* _EXCERPT_:

"""

Scott Henshall (born 15 November 1975) is a British fashion designer, philanthropist, TV personality and occasional fashion journalist.

Henshall was born in York, and raised in Hartlepool, he studied womenswear at Northumbria University. Such was his talent, he was fast tracked onto the second year and graduated the following year with first class honours.

Career

He burst onto the scene in 1998, when at the age of 22, he became the youngest designer to show at London Fashion Week.

In 2000, Henshall won the Vidal Sassoon Award for Cutting Edge Talent. Later that year, he was made Creative Director of luxury British fashion house Mulberry where The Times credited him for taking the Mulberry name into the 21st Century. Ransacking the archives, he produced luxurious jewel items and was responsible for their rebranding, advertising (Henshall chose Anna Friel as the face of Mulberry), fashion and accessory collections and for placing the brand on major celebrities, including Kate Winslet, Cameron Diaz and Dido, among others.

A world class designer, Henshall has collaborated with a number of global brands including Audi, Nokia, Sony, Liberty, Cath Kidston, Gossard and Laura Ashley, to name a few.

Henshall was hailed "King of the Red Carpet", after creating a series of iconic dresses. It started when he dressed supermodel Jodie Kidd in a web of lace for the first Spider-Man premiere.

In 2004, he attracted global media attention, after designing the World's Most Expensive Dress, a £5 million diamond-encrusted cobweb dress worn by Samantha Mumba at the 2004 premiere of Spider-Man 2.

He then went on to design both the World's Most Expensive Bikini, which was showcased by Sophie Anderton. He also designed the World's Most Expensive Football Boots, valued at £400,000, which were worn by Rio Ferdinand, Wayne Rooney and John Terry.

Scott created a 40-piece seasonal diffusion collection, titled Scotts by Scott Henshall. Originally stocked at Littlewoods, the collection ran for six seasons, before moving to New Look, where it ran for a further four seasons and had sold out in its first week.

I'm a Celebrity... Get Me Out of Here!
In 2006, Henshall appeared in the reality TV show I'm a Celebrity...Get Me Out of Here!. He was voted out of the programme by viewers on 24 November 2006, the second to leave.

"""

* _ITEMS_:
"""

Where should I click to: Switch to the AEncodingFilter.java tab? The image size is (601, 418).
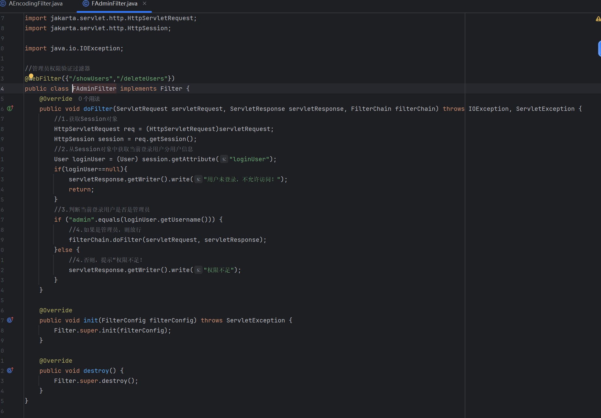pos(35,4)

"""
"""

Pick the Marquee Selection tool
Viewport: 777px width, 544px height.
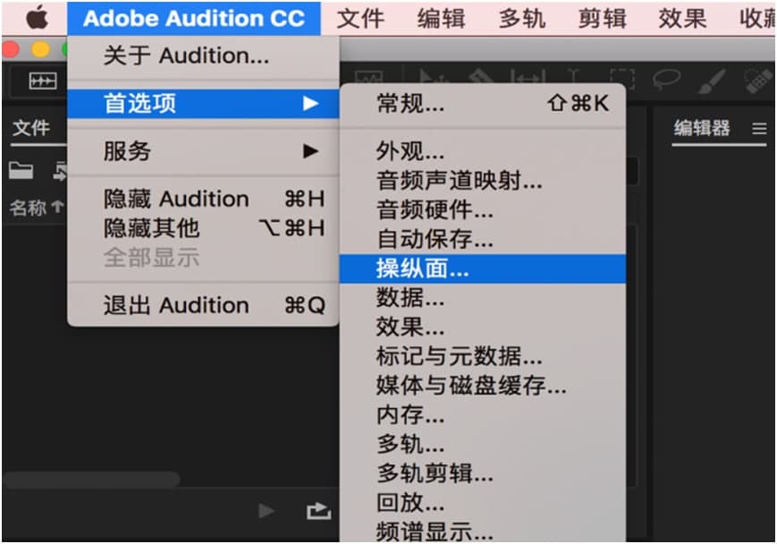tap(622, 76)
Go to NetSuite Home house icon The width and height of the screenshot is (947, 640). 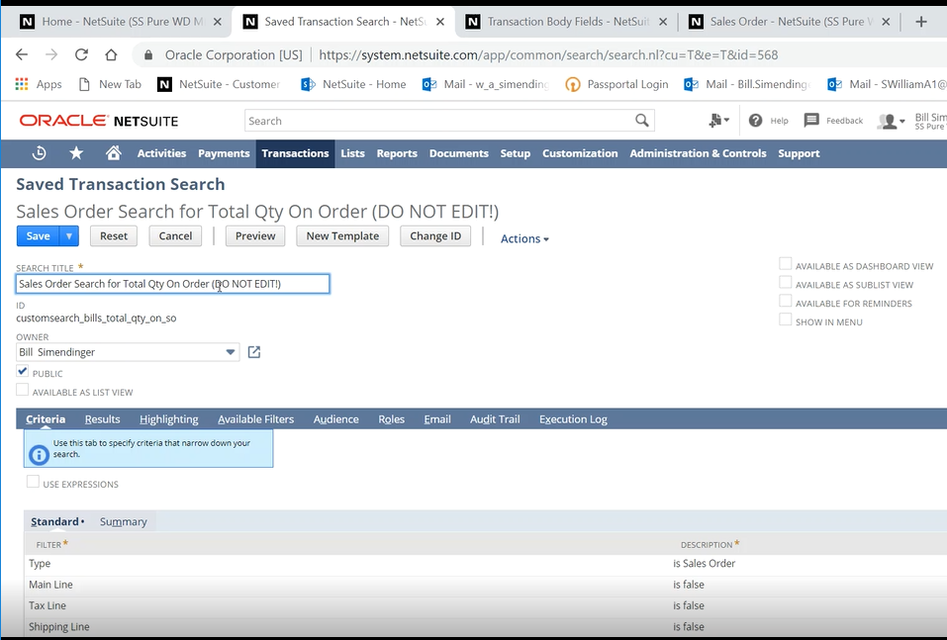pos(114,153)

"""

* _DIRECTIVES_:
A. Name every brand that the Scott Henshall article says he has collaborated with.
B. Pick up the Scott Henshall article after its final sentence and carry it forward.

* _RESPONSES_:
A. Audi, Nokia, Sony, Liberty, Cath Kidston, Gossard, Laura Ashley

B.
Some of Henshall's attempts at the bushtucker trials were not successful. On one trial he was required to dance continually for five songs to earn ten stars, but surrendered after earning only one star. In an underwater trial called What Lurks Beneath, he again surrendered after only collecting one star.

At his post-eviction interview which was televised on 25 November 2006, Henshall continued his on-going spat with Footballers' Wives star Phina Oruche. He accused her of being the "least famous person on the show" and also said "she wanted to play the diva part. It's just a shame she didn't have the body or the face to live up to it" before pausing and adding "or the intelligence."

Personal life
Henshall is openly gay. Henshall achieved his Art GCSE with a grade 'A' at age of 12 and has 9 Blue Peter badges.

His charity work has included working with Global Cool and The Princes Trust.

Television appearances

I'm a Celebrity...Get Me Out of Here! (British series 6)

Tonight with Trevor MacDonald

The Weakest Link (Winner, Celebrity/Fashion special)

Ready Steady Cook (Winner of Celebrity special)

Loose Women

Paris Hilton's British Best Friend

Britain's Next Top Model (Guest judge)

Make Me a Supermodel (Guest judge)

Project Catwalk (Guest judge)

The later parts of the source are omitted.